Comme disait Freud : « On ne se sent jamais autant vivant que lorsqu’on a mal ». Si cette affirmation du fondateur de la psychanalyse pousse à relativiser notre perception de la douleur, il faut bien avouer qu’elle n’atténue en rien l’intensité d’une séance de tatouage, qui peut parfois se transformer en torture interminable. Alors abordons le sujet avec un peu de légèreté.

Objectivement, tout psychiatre qu’il était Freud ne s’est jamais retrouvé les côtes flottantes sous une traceuse de 7 montées sur une « coil » de Bruno Kéa (malgré le grand âge de ce dernier ! ndlr).

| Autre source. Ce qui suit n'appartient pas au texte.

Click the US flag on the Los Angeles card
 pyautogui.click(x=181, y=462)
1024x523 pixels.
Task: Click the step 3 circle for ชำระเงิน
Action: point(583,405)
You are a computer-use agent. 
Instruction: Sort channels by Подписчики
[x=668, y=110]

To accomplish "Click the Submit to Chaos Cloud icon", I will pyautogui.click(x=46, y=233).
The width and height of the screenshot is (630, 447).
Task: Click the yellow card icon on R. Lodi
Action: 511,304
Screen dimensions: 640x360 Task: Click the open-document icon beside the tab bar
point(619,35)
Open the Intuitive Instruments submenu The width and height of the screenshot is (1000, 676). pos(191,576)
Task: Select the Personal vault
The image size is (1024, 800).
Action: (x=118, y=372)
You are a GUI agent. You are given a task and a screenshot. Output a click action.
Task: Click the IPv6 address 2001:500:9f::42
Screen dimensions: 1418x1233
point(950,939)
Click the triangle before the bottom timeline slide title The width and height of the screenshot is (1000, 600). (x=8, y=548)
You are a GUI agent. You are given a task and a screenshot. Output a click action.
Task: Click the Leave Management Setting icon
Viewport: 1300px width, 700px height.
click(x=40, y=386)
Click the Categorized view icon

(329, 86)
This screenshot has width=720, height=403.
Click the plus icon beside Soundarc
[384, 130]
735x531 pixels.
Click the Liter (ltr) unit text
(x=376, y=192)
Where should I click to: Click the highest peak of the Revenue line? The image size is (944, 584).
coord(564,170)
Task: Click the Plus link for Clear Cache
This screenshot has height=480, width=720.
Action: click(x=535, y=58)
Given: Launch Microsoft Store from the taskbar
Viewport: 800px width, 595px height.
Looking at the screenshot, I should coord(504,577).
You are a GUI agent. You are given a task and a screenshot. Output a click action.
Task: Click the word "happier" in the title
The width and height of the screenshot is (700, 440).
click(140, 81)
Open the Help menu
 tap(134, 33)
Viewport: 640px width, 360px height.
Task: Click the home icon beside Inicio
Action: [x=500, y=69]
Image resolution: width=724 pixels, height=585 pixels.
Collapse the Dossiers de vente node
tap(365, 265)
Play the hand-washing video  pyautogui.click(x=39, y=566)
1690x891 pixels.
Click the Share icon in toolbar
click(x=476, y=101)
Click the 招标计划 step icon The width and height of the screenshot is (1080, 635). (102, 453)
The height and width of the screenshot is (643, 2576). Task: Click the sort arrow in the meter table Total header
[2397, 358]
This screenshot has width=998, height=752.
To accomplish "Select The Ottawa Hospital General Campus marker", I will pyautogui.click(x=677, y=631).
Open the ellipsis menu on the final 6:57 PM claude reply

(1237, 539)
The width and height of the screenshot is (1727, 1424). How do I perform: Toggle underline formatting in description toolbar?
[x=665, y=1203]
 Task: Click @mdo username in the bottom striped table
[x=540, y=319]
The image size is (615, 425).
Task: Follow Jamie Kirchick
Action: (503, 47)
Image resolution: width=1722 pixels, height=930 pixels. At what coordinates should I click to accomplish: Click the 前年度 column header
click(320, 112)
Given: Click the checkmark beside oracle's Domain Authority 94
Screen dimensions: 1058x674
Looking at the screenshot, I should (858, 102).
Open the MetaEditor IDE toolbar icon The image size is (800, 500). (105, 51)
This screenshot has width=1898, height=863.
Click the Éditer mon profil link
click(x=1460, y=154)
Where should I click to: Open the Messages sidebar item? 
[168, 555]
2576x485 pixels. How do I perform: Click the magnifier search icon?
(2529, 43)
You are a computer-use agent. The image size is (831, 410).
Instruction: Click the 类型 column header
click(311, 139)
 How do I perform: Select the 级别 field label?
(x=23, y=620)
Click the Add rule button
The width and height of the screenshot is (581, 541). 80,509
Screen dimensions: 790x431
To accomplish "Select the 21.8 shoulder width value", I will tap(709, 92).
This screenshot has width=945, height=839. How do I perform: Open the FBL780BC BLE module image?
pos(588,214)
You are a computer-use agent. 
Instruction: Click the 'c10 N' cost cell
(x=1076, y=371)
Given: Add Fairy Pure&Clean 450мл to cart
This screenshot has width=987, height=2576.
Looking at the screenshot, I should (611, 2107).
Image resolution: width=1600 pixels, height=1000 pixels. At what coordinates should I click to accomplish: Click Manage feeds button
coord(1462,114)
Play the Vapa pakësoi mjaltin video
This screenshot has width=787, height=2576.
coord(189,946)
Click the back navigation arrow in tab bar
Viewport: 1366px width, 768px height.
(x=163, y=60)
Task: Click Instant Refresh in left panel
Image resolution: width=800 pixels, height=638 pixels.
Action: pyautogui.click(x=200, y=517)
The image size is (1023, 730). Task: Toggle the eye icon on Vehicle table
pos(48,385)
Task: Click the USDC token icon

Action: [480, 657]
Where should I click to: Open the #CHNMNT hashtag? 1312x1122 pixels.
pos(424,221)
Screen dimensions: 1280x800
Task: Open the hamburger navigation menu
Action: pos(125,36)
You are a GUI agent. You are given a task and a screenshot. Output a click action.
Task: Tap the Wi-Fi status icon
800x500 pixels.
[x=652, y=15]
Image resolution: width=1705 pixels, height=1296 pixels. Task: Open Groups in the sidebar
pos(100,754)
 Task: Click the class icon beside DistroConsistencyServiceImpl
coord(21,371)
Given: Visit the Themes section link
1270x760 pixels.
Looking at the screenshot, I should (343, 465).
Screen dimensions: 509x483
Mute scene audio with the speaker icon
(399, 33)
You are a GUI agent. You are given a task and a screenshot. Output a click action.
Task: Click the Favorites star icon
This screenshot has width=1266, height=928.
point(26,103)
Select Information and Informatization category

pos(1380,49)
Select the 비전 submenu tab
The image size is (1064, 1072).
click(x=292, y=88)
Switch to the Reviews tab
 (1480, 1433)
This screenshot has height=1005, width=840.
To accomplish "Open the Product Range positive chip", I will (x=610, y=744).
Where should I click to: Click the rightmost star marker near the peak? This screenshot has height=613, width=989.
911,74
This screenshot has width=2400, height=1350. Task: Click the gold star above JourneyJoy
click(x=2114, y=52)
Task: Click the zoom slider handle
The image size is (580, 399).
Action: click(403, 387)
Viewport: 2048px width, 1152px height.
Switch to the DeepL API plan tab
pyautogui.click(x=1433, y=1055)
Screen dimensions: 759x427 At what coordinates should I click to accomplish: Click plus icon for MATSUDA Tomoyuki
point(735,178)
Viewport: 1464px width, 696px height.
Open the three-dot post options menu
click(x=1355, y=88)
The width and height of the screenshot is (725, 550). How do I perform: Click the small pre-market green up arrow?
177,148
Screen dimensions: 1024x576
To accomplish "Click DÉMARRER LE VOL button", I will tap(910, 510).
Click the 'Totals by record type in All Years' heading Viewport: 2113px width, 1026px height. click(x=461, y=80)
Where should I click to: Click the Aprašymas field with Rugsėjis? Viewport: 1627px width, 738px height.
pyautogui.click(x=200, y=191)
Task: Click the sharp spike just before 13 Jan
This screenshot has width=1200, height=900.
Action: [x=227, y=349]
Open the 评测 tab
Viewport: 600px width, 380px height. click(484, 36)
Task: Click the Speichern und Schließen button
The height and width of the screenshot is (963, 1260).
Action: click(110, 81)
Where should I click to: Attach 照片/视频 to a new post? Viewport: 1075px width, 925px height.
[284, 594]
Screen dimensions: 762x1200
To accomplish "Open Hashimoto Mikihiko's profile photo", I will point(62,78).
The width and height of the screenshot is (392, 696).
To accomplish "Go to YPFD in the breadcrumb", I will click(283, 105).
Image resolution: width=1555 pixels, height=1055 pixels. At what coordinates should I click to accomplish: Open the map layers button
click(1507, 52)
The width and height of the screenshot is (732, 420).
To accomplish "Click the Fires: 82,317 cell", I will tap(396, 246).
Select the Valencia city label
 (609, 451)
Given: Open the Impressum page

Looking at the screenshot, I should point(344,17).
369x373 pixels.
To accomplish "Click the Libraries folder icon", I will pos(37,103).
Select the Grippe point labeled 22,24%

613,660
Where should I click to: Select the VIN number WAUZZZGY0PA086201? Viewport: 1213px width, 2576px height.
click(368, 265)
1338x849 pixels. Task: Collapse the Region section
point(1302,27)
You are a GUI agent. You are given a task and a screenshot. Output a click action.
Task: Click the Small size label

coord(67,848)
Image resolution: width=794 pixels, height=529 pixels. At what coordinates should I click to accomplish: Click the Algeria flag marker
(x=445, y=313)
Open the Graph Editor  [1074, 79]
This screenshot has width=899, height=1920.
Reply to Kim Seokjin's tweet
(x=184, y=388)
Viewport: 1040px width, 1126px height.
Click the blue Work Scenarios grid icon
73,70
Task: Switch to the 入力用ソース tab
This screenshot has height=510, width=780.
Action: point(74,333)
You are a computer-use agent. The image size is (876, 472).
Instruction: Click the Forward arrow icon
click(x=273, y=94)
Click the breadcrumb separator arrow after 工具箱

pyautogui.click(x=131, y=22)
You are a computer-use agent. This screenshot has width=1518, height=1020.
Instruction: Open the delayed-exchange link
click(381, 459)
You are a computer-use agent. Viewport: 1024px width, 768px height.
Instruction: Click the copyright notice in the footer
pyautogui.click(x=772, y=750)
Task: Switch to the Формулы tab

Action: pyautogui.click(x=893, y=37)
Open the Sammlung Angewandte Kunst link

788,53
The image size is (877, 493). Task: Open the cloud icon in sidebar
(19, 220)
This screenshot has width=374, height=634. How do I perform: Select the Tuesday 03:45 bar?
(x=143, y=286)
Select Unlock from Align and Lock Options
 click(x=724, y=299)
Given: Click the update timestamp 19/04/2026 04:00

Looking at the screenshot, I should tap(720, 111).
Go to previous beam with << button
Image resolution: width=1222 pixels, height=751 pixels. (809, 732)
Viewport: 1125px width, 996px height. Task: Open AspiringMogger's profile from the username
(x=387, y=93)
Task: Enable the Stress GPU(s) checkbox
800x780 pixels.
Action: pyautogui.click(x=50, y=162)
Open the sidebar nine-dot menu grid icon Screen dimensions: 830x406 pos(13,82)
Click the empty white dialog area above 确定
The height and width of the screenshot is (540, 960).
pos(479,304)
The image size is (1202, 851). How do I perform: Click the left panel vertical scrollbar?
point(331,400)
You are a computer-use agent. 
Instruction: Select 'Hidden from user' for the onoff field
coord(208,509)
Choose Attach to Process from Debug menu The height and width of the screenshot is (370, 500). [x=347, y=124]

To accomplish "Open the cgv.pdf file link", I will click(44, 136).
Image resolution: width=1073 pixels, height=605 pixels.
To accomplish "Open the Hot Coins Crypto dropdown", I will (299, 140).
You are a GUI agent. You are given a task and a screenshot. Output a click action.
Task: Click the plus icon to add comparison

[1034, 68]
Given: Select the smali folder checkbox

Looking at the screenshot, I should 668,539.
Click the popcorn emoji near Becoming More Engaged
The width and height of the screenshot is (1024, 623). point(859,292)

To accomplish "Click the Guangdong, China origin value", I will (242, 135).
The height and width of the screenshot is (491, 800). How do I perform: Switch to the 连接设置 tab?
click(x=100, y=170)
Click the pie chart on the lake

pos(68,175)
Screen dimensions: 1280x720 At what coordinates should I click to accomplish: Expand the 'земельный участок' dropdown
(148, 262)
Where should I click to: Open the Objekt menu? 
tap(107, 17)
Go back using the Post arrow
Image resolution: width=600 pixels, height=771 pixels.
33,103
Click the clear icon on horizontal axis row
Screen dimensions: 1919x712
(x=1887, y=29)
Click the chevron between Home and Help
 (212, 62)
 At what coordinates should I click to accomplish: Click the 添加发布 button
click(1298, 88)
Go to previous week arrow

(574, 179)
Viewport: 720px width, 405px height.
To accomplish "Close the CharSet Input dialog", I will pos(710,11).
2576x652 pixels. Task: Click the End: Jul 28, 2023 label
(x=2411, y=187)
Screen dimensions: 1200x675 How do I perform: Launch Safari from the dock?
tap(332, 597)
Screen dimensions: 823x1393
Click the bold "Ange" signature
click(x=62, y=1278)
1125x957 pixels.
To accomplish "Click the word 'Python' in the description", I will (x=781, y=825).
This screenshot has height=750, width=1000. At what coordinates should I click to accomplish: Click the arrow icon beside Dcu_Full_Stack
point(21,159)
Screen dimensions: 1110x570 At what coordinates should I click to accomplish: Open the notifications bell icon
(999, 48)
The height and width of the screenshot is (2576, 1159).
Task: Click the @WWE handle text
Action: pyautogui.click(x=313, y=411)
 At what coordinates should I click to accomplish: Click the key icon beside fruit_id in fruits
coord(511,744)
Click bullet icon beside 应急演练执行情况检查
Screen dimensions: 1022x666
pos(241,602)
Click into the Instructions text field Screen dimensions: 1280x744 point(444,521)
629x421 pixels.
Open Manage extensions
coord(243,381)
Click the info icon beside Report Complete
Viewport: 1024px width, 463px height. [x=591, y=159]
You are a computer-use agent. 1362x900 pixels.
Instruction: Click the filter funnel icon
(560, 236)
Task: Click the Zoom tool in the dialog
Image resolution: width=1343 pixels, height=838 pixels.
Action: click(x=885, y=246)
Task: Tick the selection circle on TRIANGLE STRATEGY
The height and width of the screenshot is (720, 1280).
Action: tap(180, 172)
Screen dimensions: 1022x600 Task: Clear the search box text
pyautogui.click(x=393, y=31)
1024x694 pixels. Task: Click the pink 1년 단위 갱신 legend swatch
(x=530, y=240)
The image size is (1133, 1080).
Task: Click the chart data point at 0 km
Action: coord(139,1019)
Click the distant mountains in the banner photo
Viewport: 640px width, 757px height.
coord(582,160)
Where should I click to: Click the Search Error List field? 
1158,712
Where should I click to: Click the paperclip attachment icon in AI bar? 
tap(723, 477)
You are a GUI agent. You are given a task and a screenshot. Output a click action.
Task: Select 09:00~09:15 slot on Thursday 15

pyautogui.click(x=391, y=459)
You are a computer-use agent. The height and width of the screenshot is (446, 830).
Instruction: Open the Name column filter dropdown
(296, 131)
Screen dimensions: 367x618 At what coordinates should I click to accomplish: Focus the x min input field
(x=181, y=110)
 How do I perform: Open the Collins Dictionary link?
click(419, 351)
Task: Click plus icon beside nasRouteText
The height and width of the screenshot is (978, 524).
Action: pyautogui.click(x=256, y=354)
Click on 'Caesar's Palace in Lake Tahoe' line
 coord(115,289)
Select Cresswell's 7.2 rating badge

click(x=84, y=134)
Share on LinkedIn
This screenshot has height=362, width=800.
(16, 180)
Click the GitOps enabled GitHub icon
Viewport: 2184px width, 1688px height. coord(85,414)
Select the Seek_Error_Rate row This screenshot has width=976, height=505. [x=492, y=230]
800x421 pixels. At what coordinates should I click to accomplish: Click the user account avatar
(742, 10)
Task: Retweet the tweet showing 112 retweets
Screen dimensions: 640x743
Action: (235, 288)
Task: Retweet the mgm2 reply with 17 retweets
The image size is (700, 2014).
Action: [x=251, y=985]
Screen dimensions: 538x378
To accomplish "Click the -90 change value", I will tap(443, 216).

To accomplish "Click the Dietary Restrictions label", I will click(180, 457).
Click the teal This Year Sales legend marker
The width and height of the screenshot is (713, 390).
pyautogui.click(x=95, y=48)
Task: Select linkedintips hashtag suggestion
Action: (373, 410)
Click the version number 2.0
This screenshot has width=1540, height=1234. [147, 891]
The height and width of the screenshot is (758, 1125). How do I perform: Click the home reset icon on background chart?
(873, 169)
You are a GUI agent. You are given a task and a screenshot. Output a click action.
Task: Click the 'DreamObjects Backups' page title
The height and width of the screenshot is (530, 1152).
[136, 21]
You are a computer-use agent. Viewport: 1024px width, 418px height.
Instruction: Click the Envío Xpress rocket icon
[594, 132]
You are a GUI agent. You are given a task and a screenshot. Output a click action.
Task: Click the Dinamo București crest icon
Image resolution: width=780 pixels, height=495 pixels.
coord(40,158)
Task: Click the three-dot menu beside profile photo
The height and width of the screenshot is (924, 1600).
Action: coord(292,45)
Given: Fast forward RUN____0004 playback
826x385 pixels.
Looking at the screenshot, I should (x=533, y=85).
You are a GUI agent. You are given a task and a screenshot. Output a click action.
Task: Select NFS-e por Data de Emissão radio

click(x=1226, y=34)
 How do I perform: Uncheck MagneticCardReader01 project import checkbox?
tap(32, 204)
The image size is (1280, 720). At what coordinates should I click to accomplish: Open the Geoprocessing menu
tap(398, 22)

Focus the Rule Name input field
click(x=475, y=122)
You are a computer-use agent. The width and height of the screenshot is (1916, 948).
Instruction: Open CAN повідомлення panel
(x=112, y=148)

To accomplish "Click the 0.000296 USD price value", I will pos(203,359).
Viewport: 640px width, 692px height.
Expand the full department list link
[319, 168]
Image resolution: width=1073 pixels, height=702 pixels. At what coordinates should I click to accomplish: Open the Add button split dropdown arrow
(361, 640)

Un endroit sensible au tatouage parmi tant d’autres, qui balaye sans discussion la poésie de cette jolie phrase freudienne tant le tatoué se demande parfois s’il n’est pas plus mort que vivant en fin de séance. Et encore, la brûlure de l’aiguille n’est pas réservée qu’aux seuls adeptes du tatouage traditionnel : les prétendantes au maquillage permanent ne sont pas en reste. Quoi qu’en disent les fiers tatoués aux biscottos colorés, une bonne séance de « liner » sur la paupière ou un tour de bouche ferait certainement pleurer la plupart d’entre eux.

La douleur n’est donc pas dans la taille du motif mais dans l’endroit, l’outil et le temps.

ANESTHESIE : PAS QU’UNE QUESTION DE PRINCIPES.

Il n’est pas ici question de débattre de la philosophie de la douleur, qui alimente la détermination du tatoué, donne une valeur rituelle à son tatouage ou fixe les limites de son physique*.

La vérité est inébranlable : le tatouage fait mal, qu’il soit artistique ou esthétique. Cette douleur est humaine, omniprésente, identique pour tous, et si la perception de son intensité peut parfois varier, cela n’est dû qu’aux circonstances dans lesquelles chacun la ressent. On ne peut tellement pas la contourner que mentir à son propos est même répréhensible par la loi. L’information donnée aux clients sur la douleur du tatouage et du maquillage permanent est obligatoire par le décret 2008-149 du 19/02/2008, fixant les conditions d’exercice de nos métiers.

Ok, mais bon… « Vous n’auriez pas quelque chose pour atténuer la douleur ? ». Voilà la question secrète, presque tabou, qui prend naissance dans l’esprit reptilien des concurrents au tatouage ou au maquillage permanent, et pourtant ce n’est pas au tatoueur ou à la praticienne en PMU (Permanent Make Up) d’y répondre.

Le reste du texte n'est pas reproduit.